Extracted data entries
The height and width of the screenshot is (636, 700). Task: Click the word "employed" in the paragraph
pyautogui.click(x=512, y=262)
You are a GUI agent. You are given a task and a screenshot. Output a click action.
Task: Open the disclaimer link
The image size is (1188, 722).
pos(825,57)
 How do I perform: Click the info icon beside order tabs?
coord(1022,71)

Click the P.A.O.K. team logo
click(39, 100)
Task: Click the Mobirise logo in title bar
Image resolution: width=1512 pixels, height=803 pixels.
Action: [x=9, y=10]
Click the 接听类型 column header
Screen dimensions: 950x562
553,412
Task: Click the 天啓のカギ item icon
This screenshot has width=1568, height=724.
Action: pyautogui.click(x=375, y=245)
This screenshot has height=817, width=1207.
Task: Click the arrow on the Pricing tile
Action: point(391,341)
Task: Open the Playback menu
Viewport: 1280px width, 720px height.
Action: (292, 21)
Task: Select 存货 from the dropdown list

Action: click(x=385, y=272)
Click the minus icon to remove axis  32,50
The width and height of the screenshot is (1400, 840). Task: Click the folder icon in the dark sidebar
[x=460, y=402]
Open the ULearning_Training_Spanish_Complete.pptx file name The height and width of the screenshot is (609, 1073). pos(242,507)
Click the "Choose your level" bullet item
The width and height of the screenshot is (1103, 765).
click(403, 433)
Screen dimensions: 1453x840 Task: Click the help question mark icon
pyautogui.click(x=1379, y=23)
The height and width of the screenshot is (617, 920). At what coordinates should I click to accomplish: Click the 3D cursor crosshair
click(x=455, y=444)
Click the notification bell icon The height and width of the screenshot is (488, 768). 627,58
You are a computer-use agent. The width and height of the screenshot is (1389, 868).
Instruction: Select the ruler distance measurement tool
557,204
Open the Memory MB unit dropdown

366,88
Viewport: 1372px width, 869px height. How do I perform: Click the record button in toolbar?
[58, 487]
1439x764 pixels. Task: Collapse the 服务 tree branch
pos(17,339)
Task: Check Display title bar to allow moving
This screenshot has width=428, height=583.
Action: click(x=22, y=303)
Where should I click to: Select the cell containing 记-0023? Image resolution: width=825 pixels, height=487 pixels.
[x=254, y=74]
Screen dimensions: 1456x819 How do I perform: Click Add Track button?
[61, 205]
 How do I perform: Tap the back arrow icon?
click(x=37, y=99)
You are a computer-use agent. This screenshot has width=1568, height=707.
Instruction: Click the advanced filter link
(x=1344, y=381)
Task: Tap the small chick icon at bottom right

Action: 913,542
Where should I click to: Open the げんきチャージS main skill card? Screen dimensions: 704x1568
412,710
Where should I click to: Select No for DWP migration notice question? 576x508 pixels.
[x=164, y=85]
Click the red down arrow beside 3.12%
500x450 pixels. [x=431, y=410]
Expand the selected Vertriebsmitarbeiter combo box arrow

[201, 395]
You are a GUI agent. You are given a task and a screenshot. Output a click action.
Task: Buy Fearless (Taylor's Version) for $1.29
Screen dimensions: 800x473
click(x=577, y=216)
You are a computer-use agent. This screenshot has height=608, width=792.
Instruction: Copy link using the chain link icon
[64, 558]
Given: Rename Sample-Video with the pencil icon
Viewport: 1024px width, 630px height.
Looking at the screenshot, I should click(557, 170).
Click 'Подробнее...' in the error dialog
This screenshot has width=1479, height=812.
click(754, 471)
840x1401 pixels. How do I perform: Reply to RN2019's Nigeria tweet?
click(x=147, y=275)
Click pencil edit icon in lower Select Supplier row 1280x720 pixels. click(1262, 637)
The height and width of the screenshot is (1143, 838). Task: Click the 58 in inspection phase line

# Task requirements:
Each line from the top of the records above through the line containing "Task: Open the disclaimer link" needs to be transcribed exactly, and no line after it.

# Solution for this task:
The height and width of the screenshot is (636, 700). Task: Click the word "employed" in the paragraph
pyautogui.click(x=512, y=262)
You are a GUI agent. You are given a task and a screenshot. Output a click action.
Task: Open the disclaimer link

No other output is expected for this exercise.